TASK GOAL: List each line in the rows below that contains the string "Cancel", copying every such line in full.

[Entries for locating text and elements]
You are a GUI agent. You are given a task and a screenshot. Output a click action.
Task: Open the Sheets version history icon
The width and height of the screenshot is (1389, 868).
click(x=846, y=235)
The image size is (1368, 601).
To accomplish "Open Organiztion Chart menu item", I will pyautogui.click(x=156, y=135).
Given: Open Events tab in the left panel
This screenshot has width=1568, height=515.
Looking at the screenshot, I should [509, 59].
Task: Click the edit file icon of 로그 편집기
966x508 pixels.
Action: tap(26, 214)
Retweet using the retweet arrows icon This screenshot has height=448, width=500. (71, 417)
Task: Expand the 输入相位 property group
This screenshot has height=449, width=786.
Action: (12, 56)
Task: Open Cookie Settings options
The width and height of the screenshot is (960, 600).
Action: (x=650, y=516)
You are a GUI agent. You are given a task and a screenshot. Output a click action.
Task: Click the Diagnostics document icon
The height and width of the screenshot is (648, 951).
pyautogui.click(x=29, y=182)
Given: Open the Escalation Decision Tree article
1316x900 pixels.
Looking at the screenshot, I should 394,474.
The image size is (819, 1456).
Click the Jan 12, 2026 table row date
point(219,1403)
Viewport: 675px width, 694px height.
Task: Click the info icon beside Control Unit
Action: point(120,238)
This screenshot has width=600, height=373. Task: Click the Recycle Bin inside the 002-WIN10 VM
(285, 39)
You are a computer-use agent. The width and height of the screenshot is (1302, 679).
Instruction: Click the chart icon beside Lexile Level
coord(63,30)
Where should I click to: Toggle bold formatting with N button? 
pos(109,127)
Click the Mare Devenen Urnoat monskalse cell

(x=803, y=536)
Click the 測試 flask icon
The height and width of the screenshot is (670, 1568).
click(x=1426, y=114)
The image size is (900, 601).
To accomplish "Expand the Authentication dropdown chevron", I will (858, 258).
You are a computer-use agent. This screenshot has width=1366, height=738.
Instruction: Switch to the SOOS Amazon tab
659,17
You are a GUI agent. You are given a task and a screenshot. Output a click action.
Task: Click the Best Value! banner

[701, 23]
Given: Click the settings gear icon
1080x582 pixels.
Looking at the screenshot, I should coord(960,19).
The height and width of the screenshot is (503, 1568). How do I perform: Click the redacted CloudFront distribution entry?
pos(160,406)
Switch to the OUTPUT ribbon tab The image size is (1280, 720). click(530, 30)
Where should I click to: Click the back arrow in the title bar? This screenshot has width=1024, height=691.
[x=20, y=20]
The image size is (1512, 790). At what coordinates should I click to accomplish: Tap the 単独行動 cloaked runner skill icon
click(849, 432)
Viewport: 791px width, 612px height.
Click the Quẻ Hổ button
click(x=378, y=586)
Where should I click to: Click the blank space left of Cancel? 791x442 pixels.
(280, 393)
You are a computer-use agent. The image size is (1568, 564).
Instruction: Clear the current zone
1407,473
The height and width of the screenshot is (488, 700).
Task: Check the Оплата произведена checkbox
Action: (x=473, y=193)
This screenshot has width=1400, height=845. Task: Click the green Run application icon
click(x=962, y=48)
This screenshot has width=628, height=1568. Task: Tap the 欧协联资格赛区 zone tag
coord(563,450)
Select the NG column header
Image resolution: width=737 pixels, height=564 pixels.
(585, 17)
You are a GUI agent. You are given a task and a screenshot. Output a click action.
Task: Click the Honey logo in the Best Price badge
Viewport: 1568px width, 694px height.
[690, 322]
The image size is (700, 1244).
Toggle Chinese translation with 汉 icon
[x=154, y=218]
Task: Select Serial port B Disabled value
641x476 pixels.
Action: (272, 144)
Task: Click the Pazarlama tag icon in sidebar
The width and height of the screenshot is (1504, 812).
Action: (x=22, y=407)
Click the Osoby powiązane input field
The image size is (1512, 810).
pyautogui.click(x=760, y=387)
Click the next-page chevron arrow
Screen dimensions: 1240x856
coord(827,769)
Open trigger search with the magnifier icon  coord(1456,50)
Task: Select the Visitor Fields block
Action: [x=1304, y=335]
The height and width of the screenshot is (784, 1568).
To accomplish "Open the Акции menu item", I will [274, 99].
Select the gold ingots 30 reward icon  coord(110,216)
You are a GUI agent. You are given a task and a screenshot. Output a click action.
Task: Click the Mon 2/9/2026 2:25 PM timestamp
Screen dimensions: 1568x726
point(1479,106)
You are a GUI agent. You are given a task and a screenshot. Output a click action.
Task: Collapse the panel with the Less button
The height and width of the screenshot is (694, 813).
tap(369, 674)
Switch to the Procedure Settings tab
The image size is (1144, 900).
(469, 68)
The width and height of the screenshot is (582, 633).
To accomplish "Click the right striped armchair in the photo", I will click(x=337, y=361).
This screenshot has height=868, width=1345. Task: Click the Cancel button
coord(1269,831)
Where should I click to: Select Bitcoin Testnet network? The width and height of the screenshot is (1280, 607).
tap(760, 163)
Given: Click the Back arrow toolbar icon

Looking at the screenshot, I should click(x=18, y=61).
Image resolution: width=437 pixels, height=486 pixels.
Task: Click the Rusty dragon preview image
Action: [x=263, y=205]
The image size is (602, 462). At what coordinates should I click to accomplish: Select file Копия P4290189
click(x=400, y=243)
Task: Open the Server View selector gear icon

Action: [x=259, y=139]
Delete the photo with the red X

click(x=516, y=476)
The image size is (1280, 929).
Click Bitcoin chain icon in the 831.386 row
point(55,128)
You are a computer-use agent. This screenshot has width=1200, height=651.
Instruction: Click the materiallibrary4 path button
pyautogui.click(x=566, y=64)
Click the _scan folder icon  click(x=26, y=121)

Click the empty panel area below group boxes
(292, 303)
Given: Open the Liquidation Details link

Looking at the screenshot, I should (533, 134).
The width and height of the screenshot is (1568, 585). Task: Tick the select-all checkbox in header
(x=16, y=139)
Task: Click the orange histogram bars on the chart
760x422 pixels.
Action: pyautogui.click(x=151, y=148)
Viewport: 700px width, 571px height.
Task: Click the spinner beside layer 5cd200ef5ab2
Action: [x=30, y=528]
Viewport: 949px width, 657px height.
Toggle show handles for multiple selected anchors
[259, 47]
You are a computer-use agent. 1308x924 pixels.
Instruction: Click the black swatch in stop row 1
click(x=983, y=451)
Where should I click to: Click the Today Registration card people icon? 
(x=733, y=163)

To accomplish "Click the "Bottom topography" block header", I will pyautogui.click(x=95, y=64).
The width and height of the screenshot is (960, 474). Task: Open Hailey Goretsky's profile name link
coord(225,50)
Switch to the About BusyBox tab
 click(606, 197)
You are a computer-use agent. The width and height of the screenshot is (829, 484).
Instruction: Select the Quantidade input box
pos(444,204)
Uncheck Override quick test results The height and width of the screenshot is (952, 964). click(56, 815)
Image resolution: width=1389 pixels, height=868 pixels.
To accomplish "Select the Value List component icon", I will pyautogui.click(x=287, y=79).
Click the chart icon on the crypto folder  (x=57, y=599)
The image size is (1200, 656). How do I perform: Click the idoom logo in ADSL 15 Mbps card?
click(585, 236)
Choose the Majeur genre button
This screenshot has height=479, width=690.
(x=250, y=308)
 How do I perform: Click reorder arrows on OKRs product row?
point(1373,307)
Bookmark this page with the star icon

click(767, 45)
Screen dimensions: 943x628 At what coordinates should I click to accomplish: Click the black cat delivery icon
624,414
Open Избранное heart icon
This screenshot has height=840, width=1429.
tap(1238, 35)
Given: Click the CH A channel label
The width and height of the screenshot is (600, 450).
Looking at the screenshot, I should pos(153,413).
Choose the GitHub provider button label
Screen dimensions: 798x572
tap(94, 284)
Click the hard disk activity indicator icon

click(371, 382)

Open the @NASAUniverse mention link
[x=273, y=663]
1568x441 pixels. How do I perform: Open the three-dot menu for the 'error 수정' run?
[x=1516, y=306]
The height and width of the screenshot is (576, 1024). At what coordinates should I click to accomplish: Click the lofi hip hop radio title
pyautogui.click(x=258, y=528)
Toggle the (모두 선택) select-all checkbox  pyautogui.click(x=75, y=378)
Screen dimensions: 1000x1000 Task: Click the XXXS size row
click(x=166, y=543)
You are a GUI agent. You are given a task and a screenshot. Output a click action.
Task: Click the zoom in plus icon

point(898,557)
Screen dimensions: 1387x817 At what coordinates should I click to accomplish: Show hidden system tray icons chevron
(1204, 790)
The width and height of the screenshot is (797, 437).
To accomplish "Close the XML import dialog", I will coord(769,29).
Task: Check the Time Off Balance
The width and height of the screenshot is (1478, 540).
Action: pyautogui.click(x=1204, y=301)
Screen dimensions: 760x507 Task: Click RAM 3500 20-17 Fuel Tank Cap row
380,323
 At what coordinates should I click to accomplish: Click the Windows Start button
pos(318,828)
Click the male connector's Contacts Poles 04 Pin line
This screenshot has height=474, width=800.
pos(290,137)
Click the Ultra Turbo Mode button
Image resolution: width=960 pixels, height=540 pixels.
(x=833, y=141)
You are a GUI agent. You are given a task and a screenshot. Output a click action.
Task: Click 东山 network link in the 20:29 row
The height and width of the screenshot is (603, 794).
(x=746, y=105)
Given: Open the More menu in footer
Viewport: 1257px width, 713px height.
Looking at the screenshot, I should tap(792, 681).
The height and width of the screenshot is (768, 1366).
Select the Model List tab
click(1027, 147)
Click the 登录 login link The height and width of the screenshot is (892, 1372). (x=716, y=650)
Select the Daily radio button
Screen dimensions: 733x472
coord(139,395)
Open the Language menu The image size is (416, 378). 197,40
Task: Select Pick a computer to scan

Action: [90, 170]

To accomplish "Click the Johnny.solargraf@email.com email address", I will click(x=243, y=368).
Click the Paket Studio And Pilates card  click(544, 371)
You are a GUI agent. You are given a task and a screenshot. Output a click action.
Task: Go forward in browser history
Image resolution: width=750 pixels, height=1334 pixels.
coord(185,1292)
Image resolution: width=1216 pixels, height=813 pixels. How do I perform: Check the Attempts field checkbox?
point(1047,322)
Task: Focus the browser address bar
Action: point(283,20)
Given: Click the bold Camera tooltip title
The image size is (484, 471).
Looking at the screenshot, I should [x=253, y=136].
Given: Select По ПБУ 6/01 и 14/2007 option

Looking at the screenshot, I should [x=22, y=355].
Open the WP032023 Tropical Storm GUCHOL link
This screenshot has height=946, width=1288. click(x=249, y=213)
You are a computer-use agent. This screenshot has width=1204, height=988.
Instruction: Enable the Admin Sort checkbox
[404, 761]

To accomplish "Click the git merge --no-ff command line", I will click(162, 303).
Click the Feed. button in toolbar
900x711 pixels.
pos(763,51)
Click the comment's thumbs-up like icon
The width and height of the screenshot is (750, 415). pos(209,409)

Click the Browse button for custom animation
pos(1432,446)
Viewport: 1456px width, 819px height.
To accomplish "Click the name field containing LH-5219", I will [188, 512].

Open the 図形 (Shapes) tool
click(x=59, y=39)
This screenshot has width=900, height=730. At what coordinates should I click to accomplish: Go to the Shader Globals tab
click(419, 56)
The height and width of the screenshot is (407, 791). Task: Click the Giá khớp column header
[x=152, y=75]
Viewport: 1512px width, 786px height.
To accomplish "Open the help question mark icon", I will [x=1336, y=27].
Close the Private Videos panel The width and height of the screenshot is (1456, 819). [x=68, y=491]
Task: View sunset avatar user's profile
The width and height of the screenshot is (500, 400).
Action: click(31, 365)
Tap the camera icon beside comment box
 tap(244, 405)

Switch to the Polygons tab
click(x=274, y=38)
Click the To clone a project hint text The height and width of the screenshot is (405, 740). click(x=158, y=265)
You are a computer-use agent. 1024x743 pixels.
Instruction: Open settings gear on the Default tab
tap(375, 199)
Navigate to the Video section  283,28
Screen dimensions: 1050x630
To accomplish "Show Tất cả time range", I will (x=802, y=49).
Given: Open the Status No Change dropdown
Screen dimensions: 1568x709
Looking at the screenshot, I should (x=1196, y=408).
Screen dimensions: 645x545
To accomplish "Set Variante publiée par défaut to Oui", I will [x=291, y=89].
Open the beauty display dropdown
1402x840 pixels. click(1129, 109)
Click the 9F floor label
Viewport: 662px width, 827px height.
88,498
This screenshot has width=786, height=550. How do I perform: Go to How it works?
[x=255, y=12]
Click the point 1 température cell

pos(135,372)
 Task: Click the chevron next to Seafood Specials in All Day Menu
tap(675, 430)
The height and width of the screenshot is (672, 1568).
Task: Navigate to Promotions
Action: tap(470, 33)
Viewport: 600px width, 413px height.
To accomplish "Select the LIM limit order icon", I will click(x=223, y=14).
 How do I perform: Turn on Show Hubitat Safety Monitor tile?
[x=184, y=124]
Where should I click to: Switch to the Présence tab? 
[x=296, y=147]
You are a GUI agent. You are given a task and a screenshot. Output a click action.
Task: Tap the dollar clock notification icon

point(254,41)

WRITTEN RESPONSE:
Where should I click to: Click the blank space left of Cancel? 791x442 pixels.
This screenshot has height=868, width=1345. Task: Click the Cancel button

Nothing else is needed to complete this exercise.